In a series of two articles, we talk about the major treatment techniques that are in development currently, concluding with discussing about vaccine development and blood plasma therapy
In the previous part of this series of two articles, we talked about the major drugs currently under research, discussing about remdesivir, Hydroxychloroquine/chloroquine, ibuprofen, and other monoclonal antibodies that are currently used to treat normal autoimmune diseases. Check out that article here if you haven’t already done so.
In the concluding part, we would discuss vaccine development, its limitations, and how far it has reached till now. Apart from this, we would also focus on other forms of medical treatments used to cure patients for other viral diseases.
Vaccine development: What makes it so difficult?

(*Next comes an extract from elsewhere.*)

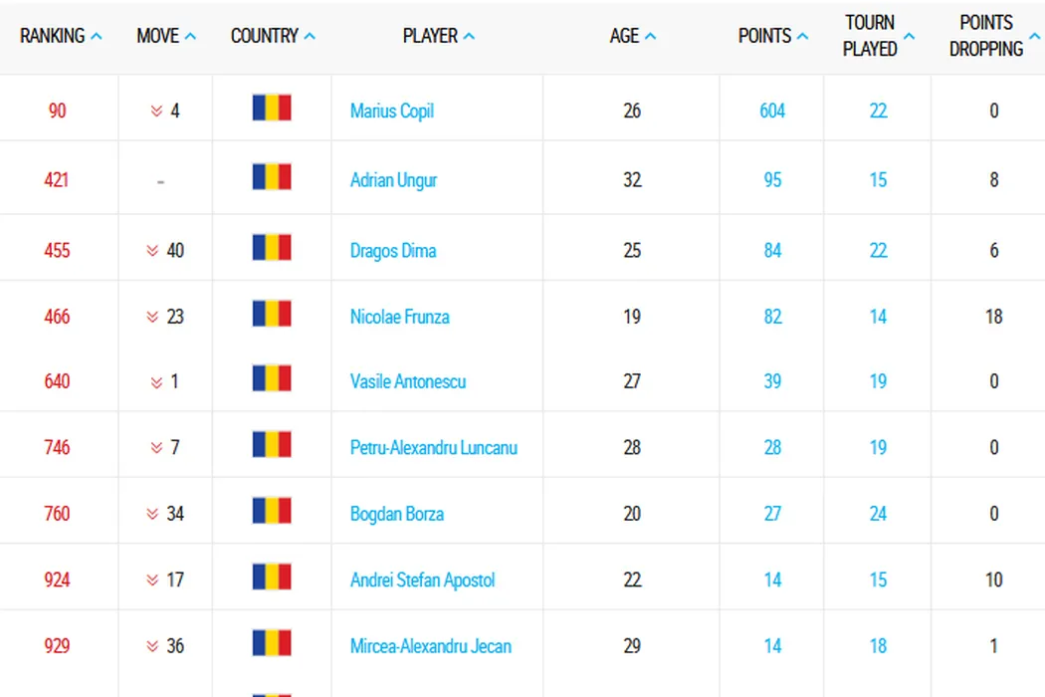Open Marius Copil player profile
Screen dimensions: 1045x697
click(392, 112)
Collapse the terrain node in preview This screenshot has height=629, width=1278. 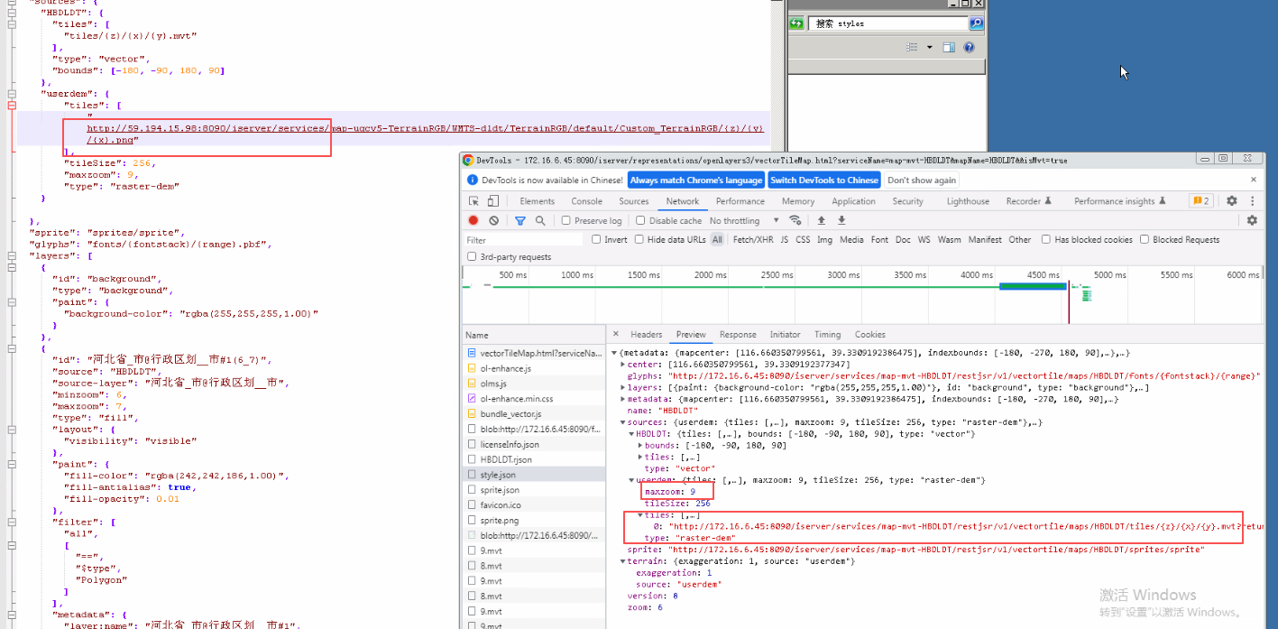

A total of about 7 million people have been infected by the COVID-19 until now, and more than 400 K people have died worldwide. One of the primary questions that arise is, why is there no vaccine developed, and what is taking so long? To be very straightforward, the answer would be, it is difficult, but let’s dive deep into the biology and chemistry of viruses and vaccines.
To start with, viruses are made up of either ribonucleic acid (RNA) or deoxyribonucleic acid (DNA). Both of these genetic materials are capable of mutating quickly, as seen with viruses such as HIV or H1N1. And since viruses mutate very quickly, this property makes any cure or vaccine very difficult.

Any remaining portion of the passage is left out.